We also learn a lot about the Amur Tiger subspecies which is concentrated partly in the mountains of the Primorsky Krai. The Amur Tiger population is barely holding its own as forces of conservation and poaching compete. Tiger products have high commercial value in China, which is right across a long and porous border. We learn as well about the long and sometimes spiritual relationship between man and tiger.
Few who pick this book up will be disappointed. It holds special appeal to nature lovers as well as those intrigued by geography and history. The Tiger thriller story line is blended seamlessly with the wildlife, history and geography background. A very large number of difficult-to-pronounce Russian names may seem challenging, but in fact less than a hand full of these names need to be remembered through the story.
However, this story line accounts for roughly about 15% of the book. The rest of the book is filled with the background and history of how the far eastern Primorsky Krai (Primorye) region became inhabited following Perestroika.
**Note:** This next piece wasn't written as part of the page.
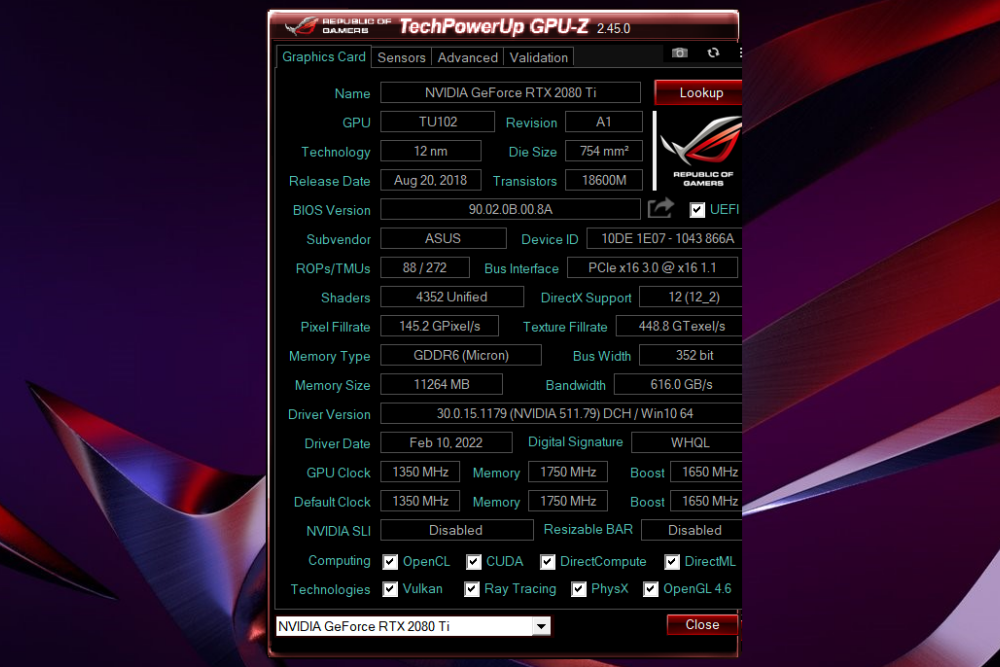Toggle the Vulkan checkbox
This screenshot has height=667, width=1000.
click(390, 589)
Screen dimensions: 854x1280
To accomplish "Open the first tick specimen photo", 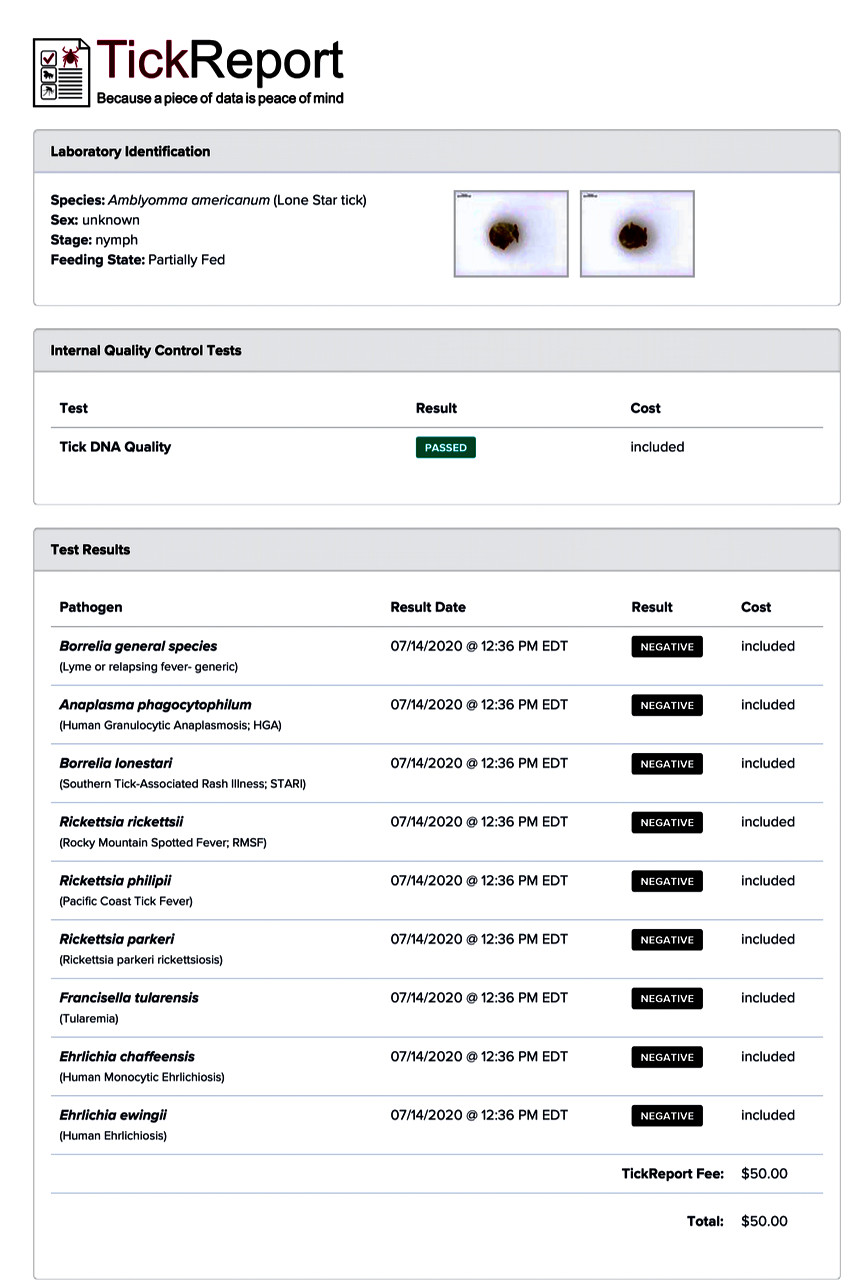I will 511,234.
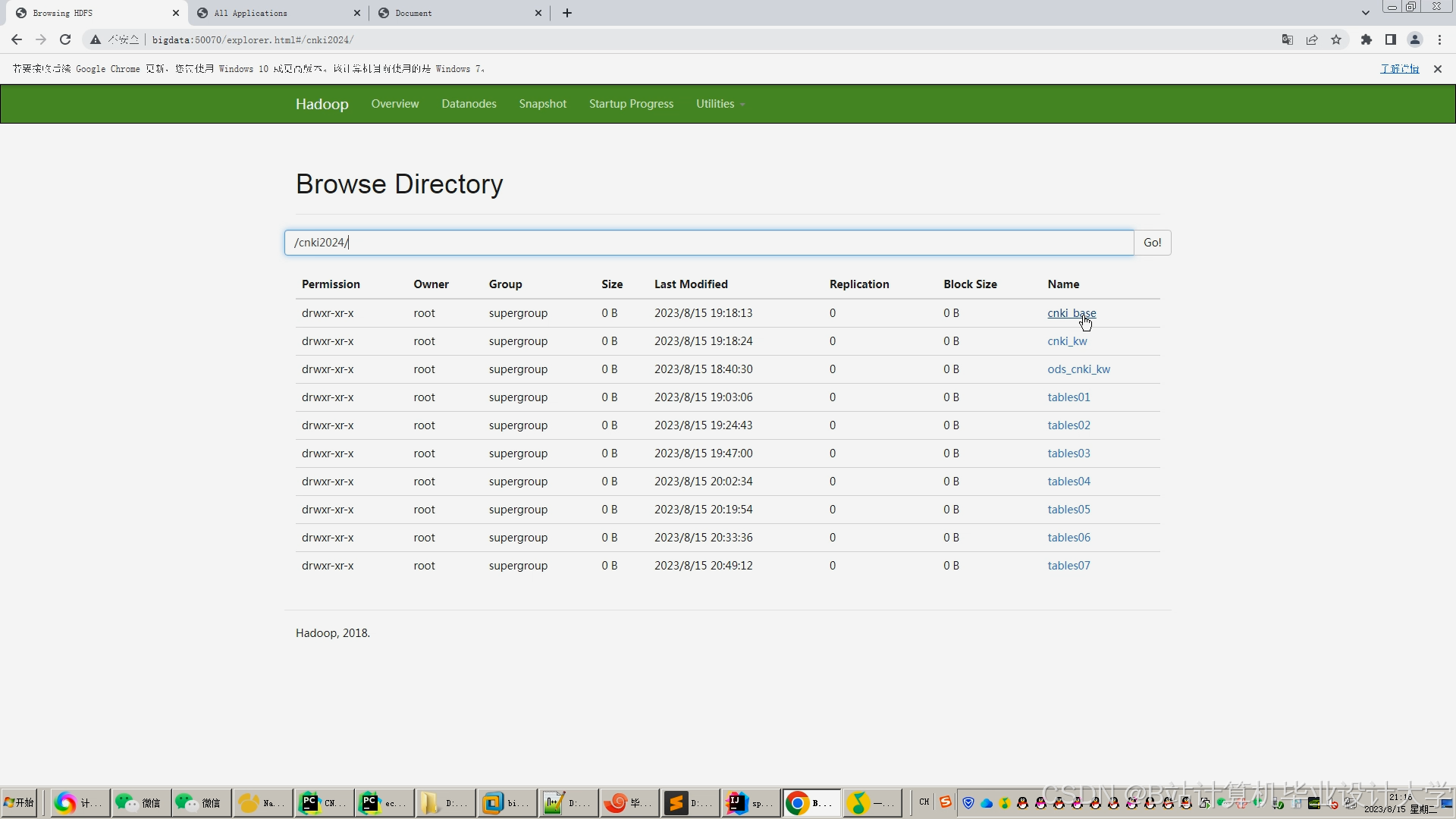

I found myself nearly as interested in this aspect of the book, as I did the actually tiger investigation, which is a testament to the author.
That being said, although the theme of "tigers" mostly persists throughout the book, you'll find yourself reading many more pages about the history of Russian life in the remote taiga than you will about tigers.
Still a worthy read, however. I came for the tigers, and stayed for the history lesson.